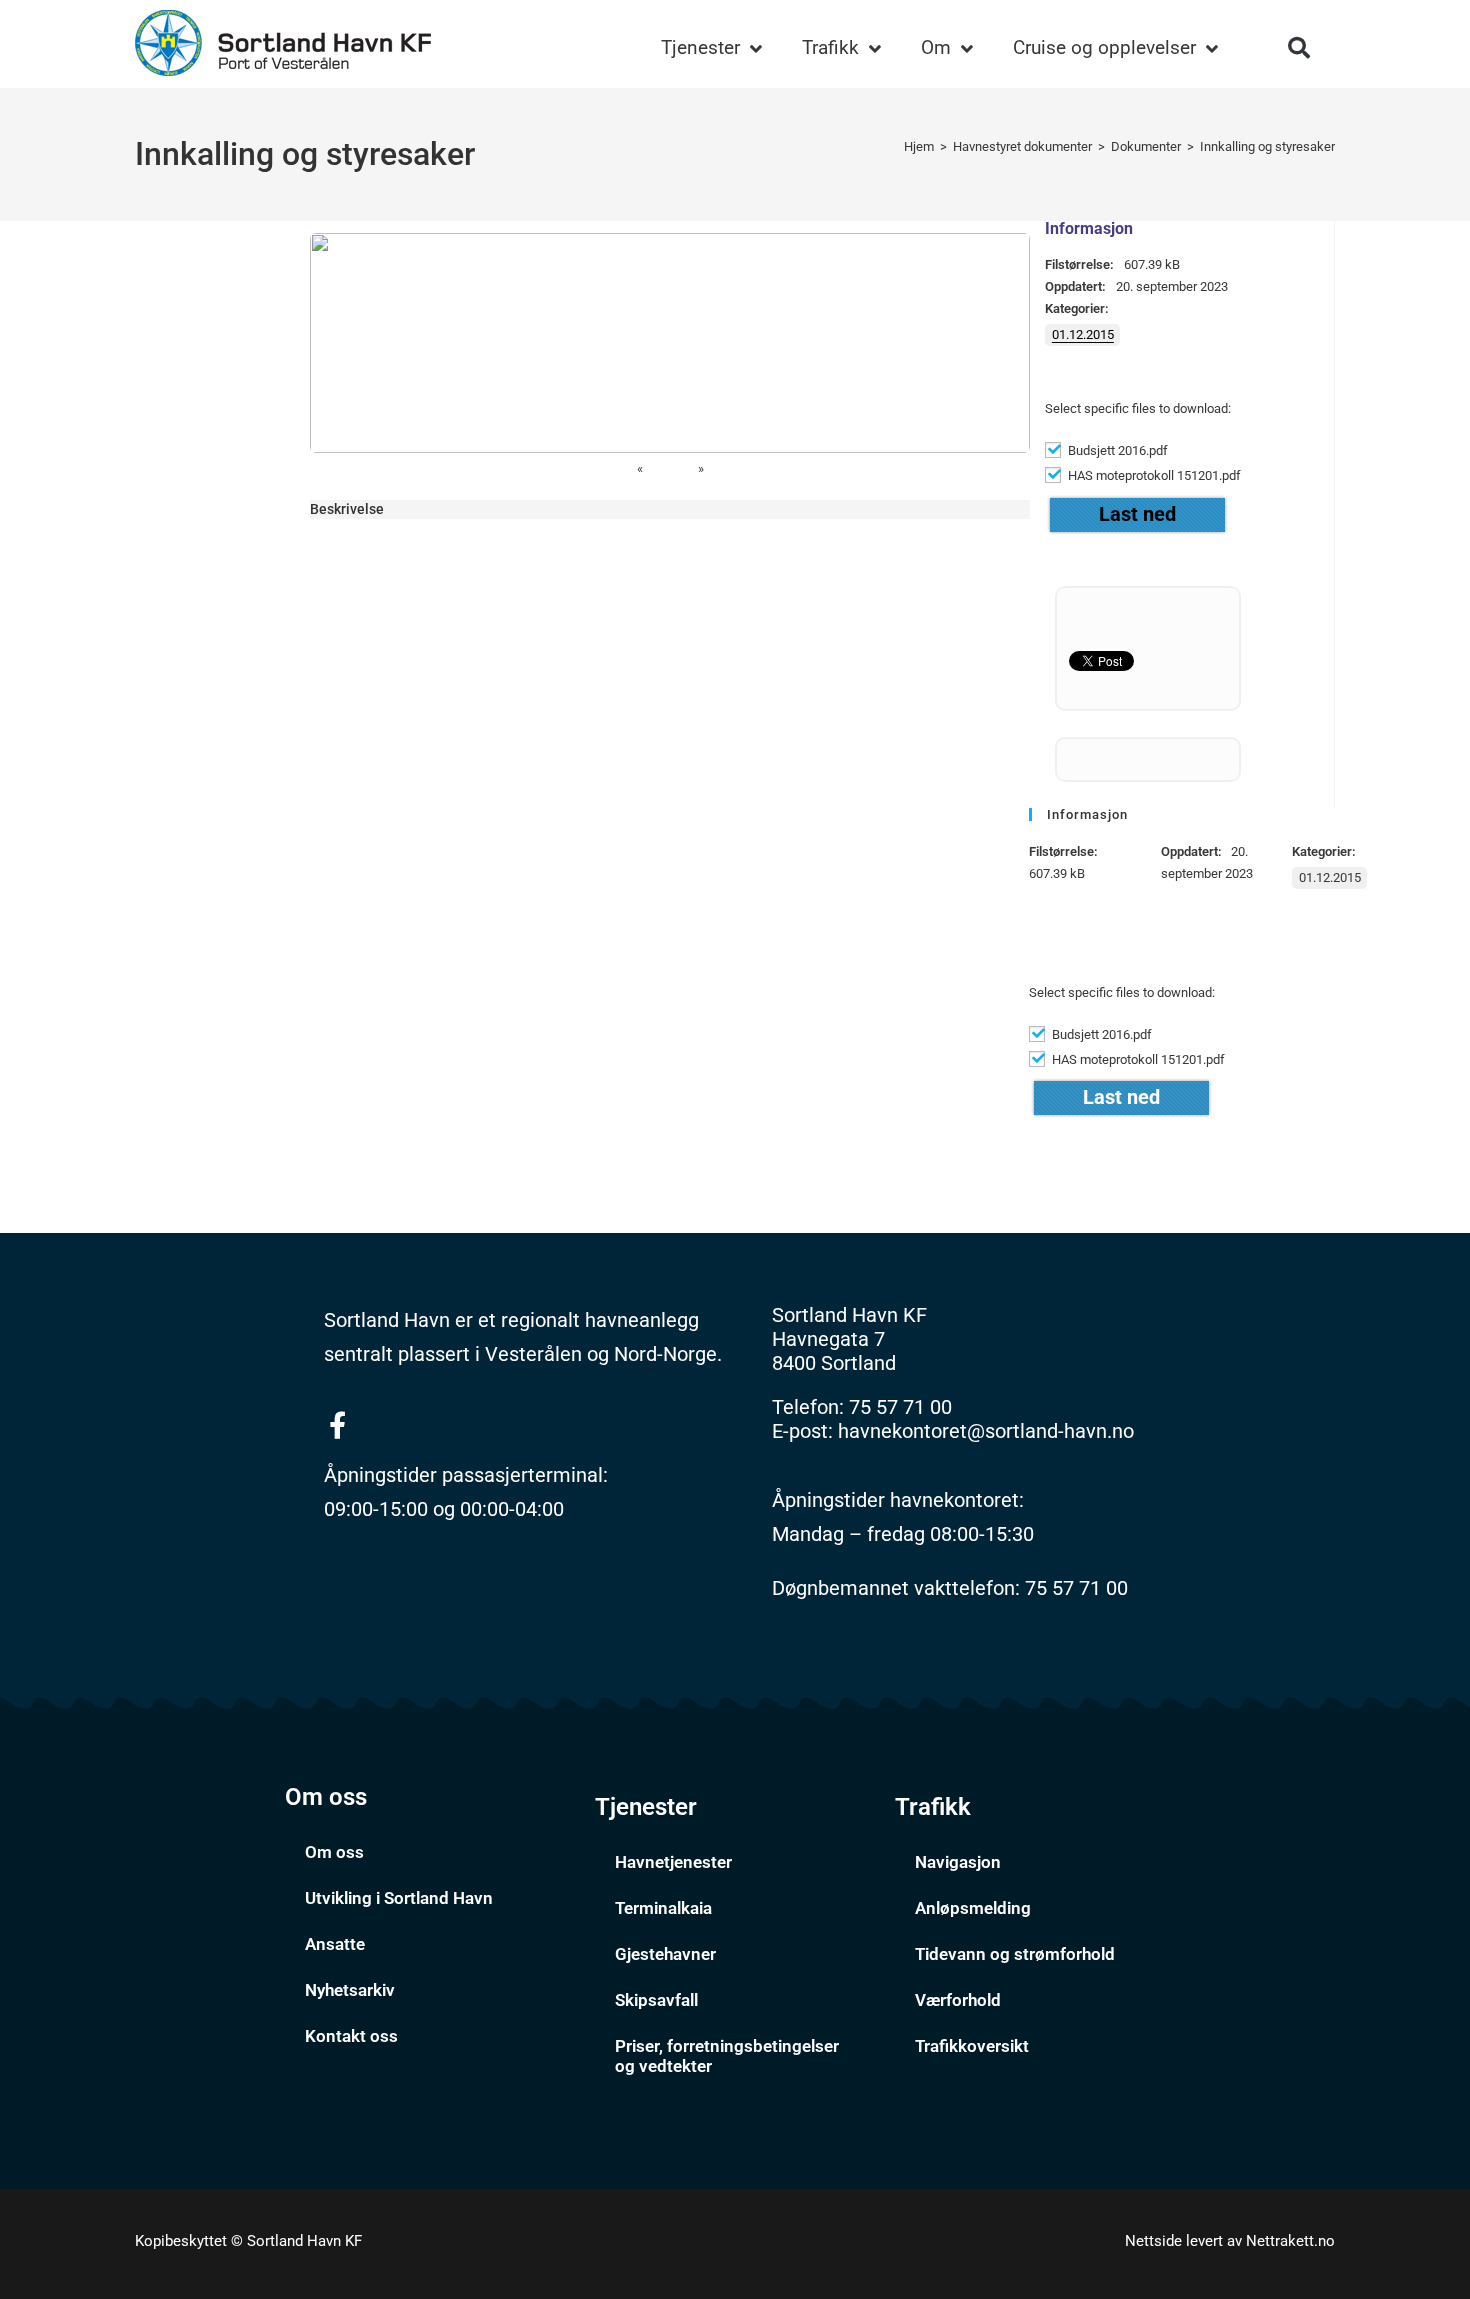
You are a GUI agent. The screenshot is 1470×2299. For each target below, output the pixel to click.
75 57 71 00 (900, 1407)
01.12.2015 (1083, 334)
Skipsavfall (656, 2000)
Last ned (1137, 514)
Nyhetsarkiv (350, 1990)
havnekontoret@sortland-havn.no (986, 1431)
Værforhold (958, 2000)
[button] (1299, 48)
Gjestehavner (665, 1954)
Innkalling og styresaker (1267, 146)
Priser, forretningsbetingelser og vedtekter (727, 2056)
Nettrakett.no (1290, 2241)
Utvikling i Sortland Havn (399, 1898)
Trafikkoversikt (972, 2046)
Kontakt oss (351, 2036)
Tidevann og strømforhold (1015, 1954)
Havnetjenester (673, 1862)
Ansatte (335, 1944)
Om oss (334, 1852)
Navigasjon (958, 1862)
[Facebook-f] (337, 1424)
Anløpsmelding (973, 1908)
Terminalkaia (663, 1908)
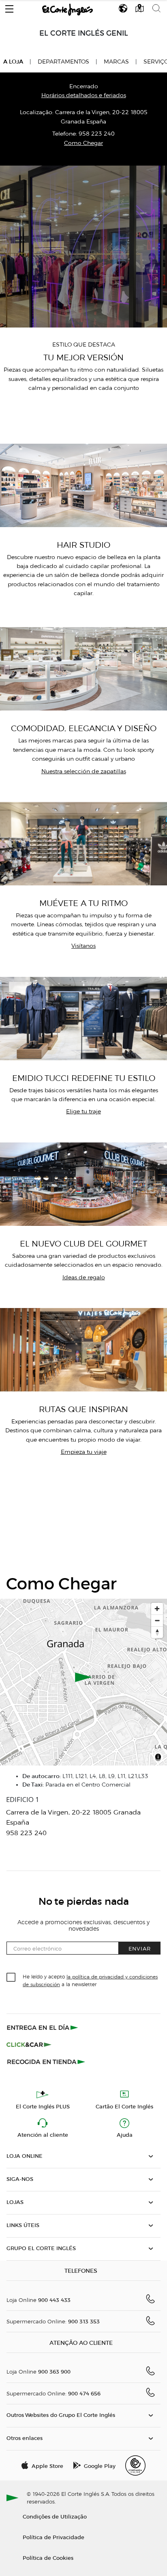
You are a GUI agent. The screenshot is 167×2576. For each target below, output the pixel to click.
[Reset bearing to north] (157, 1632)
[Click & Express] (43, 2027)
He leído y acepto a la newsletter (90, 1980)
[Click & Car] (28, 2044)
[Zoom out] (157, 1620)
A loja (13, 61)
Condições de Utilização (55, 2516)
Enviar (139, 1948)
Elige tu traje (83, 1111)
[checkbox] (11, 1978)
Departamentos (63, 61)
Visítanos (83, 945)
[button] (9, 7)
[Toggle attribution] (158, 1758)
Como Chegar (83, 143)
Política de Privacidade (53, 2537)
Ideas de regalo (83, 1277)
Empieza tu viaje (84, 1452)
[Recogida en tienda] (46, 2061)
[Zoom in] (157, 1609)
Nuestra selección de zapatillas (83, 771)
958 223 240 (97, 133)
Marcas (116, 61)
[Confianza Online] (135, 2465)
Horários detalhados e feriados (83, 95)
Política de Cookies (48, 2557)
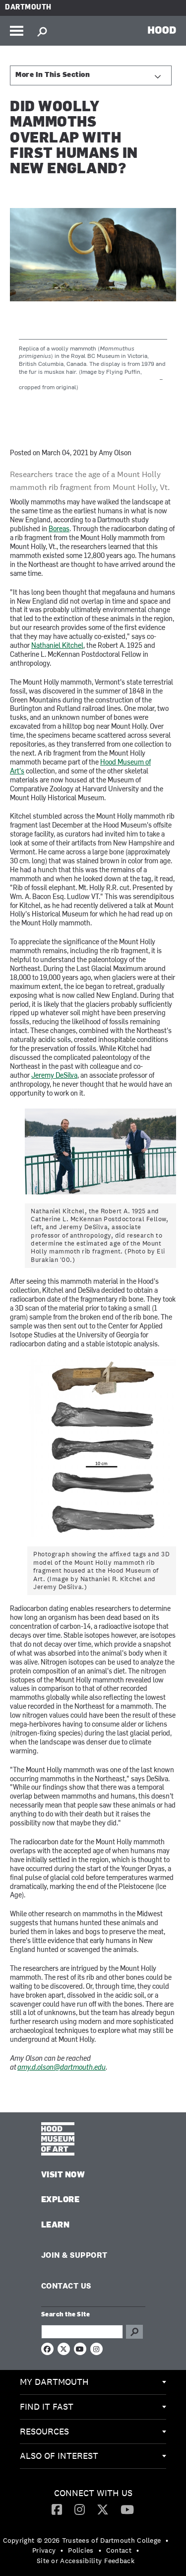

Instructions to follow: The lines to copy exactly start with the line above that has "75 57 71 00 (900, 1407)" and go on through the line that has "[Zoom in] (157, 1609)"; please include both, add nothing else, and omit the pictures.

Expected output:
75 57 71 00 (900, 1407)
01.12.2015 (1083, 334)
Skipsavfall (656, 2000)
Last ned (1137, 514)
Nyhetsarkiv (350, 1990)
havnekontoret@sortland-havn.no (986, 1431)
Værforhold (958, 2000)
[button] (1299, 48)
Gjestehavner (665, 1954)
Innkalling og styresaker (1267, 146)
Priser, forretningsbetingelser og vedtekter (727, 2056)
Nettrakett.no (1290, 2241)
Utvikling i Sortland Havn (399, 1898)
Trafikkoversikt (972, 2046)
Kontakt oss (351, 2036)
Tidevann og strømforhold (1015, 1954)
Havnetjenester (673, 1862)
Ansatte (335, 1944)
Om oss (334, 1852)
Navigasjon (958, 1862)
[Facebook-f] (337, 1424)
Anløpsmelding (973, 1908)
Terminalkaia (663, 1908)
You are a GUI agent. The screenshot is 167×2576. For each target below, output the pixel to click.
[Reset bearing to north] (157, 1632)
[Click & Express] (43, 2027)
He leído y acepto a la newsletter (90, 1980)
[Click & Car] (28, 2044)
[Zoom out] (157, 1620)
A loja (13, 61)
Condições de Utilização (55, 2516)
Enviar (139, 1948)
Elige tu traje (83, 1111)
[checkbox] (11, 1978)
Departamentos (63, 61)
Visítanos (83, 945)
[button] (9, 7)
[Toggle attribution] (158, 1758)
Como Chegar (83, 143)
Política de Privacidade (53, 2537)
Ideas de regalo (83, 1277)
Empieza tu viaje (84, 1452)
[Recogida en tienda] (46, 2061)
[Zoom in] (157, 1609)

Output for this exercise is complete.